## Aim of the task
Reproduce the data in its entirety, exactly as supplied.

## Records for processing
::::
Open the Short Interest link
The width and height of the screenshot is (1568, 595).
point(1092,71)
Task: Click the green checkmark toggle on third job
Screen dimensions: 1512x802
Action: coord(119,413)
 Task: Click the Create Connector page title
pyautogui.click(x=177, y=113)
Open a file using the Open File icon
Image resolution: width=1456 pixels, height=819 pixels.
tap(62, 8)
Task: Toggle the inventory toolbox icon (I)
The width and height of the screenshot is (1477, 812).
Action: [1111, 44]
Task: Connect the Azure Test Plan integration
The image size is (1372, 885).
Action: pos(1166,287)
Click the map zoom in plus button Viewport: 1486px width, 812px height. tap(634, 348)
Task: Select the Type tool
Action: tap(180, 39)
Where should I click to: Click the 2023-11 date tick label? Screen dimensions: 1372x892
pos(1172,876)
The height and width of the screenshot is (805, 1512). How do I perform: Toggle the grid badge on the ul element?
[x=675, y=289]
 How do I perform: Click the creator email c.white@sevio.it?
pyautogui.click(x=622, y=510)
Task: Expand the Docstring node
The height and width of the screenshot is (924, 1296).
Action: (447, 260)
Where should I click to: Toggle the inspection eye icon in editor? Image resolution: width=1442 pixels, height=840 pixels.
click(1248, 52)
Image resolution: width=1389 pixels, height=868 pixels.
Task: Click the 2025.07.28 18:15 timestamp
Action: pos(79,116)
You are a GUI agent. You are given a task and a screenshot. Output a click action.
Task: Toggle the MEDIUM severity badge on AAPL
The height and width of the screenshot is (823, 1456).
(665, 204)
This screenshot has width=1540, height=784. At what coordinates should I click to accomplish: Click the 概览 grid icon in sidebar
::::
## Output
Open the Short Interest link
The width and height of the screenshot is (1568, 595).
point(1092,71)
Task: Click the green checkmark toggle on third job
Screen dimensions: 1512x802
Action: coord(119,413)
 Task: Click the Create Connector page title
pyautogui.click(x=177, y=113)
Open a file using the Open File icon
Image resolution: width=1456 pixels, height=819 pixels.
tap(62, 8)
Task: Toggle the inventory toolbox icon (I)
The width and height of the screenshot is (1477, 812).
Action: [1111, 44]
Task: Connect the Azure Test Plan integration
The image size is (1372, 885).
Action: pos(1166,287)
Click the map zoom in plus button Viewport: 1486px width, 812px height. tap(634, 348)
Task: Select the Type tool
Action: tap(180, 39)
Where should I click to: Click the 2023-11 date tick label? Screen dimensions: 1372x892
pos(1172,876)
The height and width of the screenshot is (805, 1512). How do I perform: Toggle the grid badge on the ul element?
[x=675, y=289]
 How do I perform: Click the creator email c.white@sevio.it?
pyautogui.click(x=622, y=510)
Task: Expand the Docstring node
The height and width of the screenshot is (924, 1296).
Action: (447, 260)
Where should I click to: Toggle the inspection eye icon in editor? Image resolution: width=1442 pixels, height=840 pixels.
click(1248, 52)
Image resolution: width=1389 pixels, height=868 pixels.
Task: Click the 2025.07.28 18:15 timestamp
Action: pos(79,116)
You are a GUI agent. You are given a task and a screenshot. Output a click action.
Task: Toggle the MEDIUM severity badge on AAPL
The height and width of the screenshot is (823, 1456).
(665, 204)
This screenshot has width=1540, height=784. At what coordinates should I click to accomplish: Click the 概览 grid icon in sidebar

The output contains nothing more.